> _Page excerpt_
LIGHT AT THE END OF THE TUNNEL?

October 27, 2003

With only three of the 13 appropriations bills signed into law-Defense, Homeland Security and the Legislative branch-it seems highly unlikely that Congress will make its November 7 target adjournment date. Add to the remaining workload the GOP leadership's goal of finishing work on a Medicare prescription drug bill, and Thanksgiving looks like a more realistic date for wrapping up this year's legislative business.

Key appropriations issues remain unresolved

This will be a pivotal week in the appropriations process, with the current continuing resolution due to expire October 31. By that time a second CR, this one extending through November 7, will have passed. In the meantime, House and Senate negotiators will attempt to complete work on as many as three conference reports: Interior, Energy & Water and the $87 billion spending bill for Iraq and Afghanistan. Meanwhile, hope is running out that the Senate will be able to complete work on five spending bills that have yet to be passed in that chamber, including the Commerce-Justice-State appropriations bill. It seems likely that all or most of those bills will be folded into omnibus spending legislation.

The $470 billion Labor-HHS-Education bill, which has been the subject of informal negotiations for the past few weeks, has still not been resolved. Among other things, House negotiators are attempting to soften a Senate-approved provision that blocks the Bush administration from implementing new overtime pay rules. That task was made more difficult when a dozen or so House Republicans joined ranks with Democrats in calling for a delay in implementing the rules.

> _Source data_
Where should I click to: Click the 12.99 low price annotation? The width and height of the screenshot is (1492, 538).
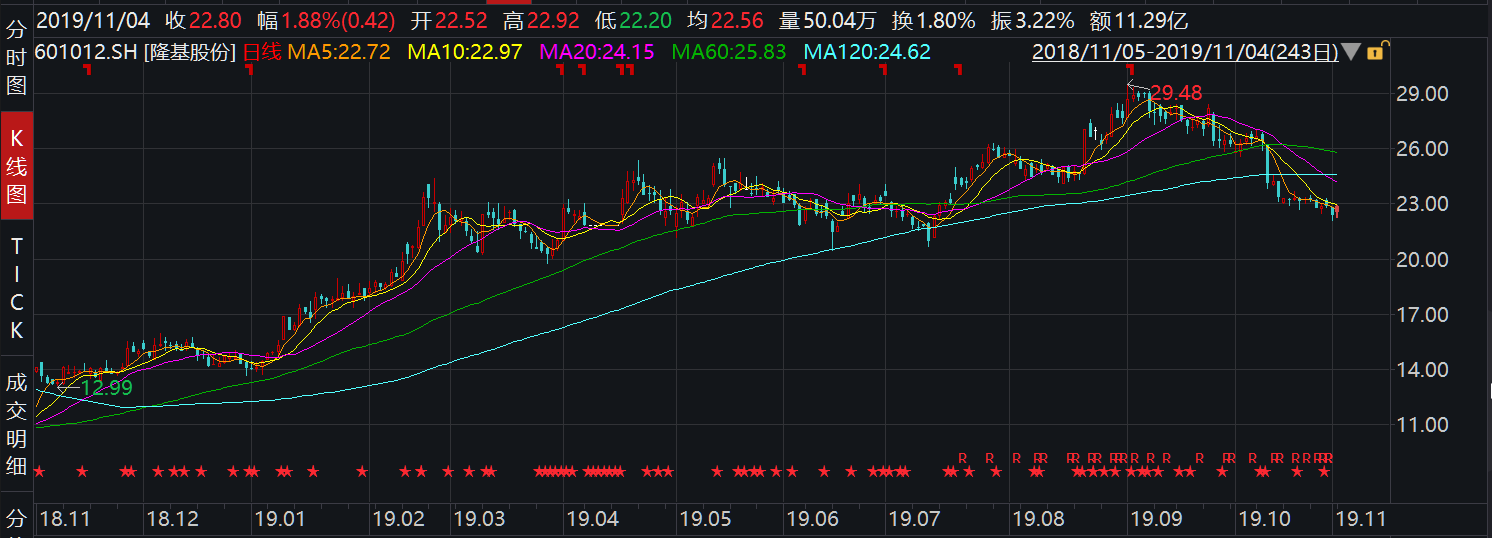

> _Problem_
List every appropriations bill that the congressional update above says has been signed into law.

> _Written reply_
Defense
Homeland Security
Legislative branch